Every pregnant woman began to be identified and tracked through the next nine months with three-monthly antenatal check-ups, fortified with medical interventions as per need, and escorted to a fixed facility for delivery. With everything provided free, the woman was nonetheless paid both in cash and kind when she finally went home with the baby. An intrauterine device (IUD) was inserted with her consent to protect her from unwanted pregnancy and promote spacing between children.
These strategies have not only had a dramatic effect on both maternal and infant mortality but also on the fertility rate. Today, practically all states have achieved or even gone below the ideal fertility rate of 2.1. Except for Bihar and Uttar Pradesh, which no doubt are home to the largest chunks of the population, the remaining states have reached European levels of fertility.
Without question, the success can be attributed to the NHM, which received sustained support from all governments, central and state. Tracking and checking every pregnancy, using ASHAs, Anganwadi workers and Auxiliary Nurse Midwives (ANMs) to follow the pregnant woman until delivery, measuring and documenting the progress strengthened all links in the chain.
Kids got left behind
Now compare that with the supervision of the growth and development of infants and young children. The structure and primacy given to the JSY programme is not available to Integrated Child Development Services (ICDS) — despite being a 45-year-old programme.
Experience has shown that children attending the Anganwari centres are usually older than 0-3 years — the age at which undernutrition sets in. Once the condition has got a foothold, the symptoms persist. The ICDS does not reach the under-three age group as assiduously, which is where nutrition interventions would be most effective. Studies have also shown that the food provided at the ICDS centres far from being a supplement becomes a substitute for home food. The Poshan Abhiyaan does envisage measuring the height and weight of all children to identify kids with low body mass index (BMI). Only some 15-20 per cent of the under-fives are thin. If they are given focussed attention with food supplements, care during convalescence, improvement can be accelerated.

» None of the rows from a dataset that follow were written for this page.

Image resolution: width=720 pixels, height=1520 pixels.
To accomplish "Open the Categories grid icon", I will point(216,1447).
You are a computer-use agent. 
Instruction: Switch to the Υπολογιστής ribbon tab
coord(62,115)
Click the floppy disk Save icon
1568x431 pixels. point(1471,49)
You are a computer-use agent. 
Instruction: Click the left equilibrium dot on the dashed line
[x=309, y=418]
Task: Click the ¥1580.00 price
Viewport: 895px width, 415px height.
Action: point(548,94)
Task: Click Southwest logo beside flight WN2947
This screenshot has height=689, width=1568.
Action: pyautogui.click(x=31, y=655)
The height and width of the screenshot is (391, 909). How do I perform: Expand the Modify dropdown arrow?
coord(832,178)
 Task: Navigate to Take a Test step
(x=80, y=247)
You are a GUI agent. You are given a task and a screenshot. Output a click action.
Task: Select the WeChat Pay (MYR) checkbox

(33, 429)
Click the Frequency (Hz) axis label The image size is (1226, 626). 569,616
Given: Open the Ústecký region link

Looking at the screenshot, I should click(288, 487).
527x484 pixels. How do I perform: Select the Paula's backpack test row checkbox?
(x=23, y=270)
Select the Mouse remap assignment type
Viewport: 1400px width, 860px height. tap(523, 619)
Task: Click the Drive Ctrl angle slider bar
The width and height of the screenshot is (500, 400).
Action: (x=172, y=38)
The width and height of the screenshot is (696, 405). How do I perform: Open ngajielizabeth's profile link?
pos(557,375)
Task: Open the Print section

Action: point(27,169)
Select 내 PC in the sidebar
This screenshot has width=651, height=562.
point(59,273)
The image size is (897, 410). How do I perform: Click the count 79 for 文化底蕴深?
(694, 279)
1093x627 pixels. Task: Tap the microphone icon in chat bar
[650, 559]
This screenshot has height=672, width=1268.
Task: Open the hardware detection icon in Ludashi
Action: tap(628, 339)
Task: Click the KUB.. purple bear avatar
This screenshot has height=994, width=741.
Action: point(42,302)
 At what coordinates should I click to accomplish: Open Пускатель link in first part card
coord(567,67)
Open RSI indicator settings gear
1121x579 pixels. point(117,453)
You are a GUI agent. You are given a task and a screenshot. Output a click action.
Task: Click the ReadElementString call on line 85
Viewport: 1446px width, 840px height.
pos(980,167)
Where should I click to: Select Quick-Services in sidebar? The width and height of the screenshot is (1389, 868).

NGO Chetna has been working in villages in Gujarat, Madhya Pradesh, and Rajasthan for decades. The field workers found that many small interventions worked. Simply by teaching families not to let a child run around while being fed and having a fixed time and place for feeding, nutrition levels improved. It was found that practices like discarding the colostrum — the first milk — took away the very antibodies that the infant needed the most to ward off infections.
Reaching poorer villages and slum homes with neonates and children below age three is called for. When it could be done for pregnant women under the JSY programme, it needs to percolate to include newly born children at least to when they are three years of age. Fewer illnesses, better cognitive ability and better capacity to stay rooted in the school system will be the outcomes.
India’s next generation deserves that much.
Shailaja Chandra is a retired civil servant and former secretary in the health ministry. Views are personal.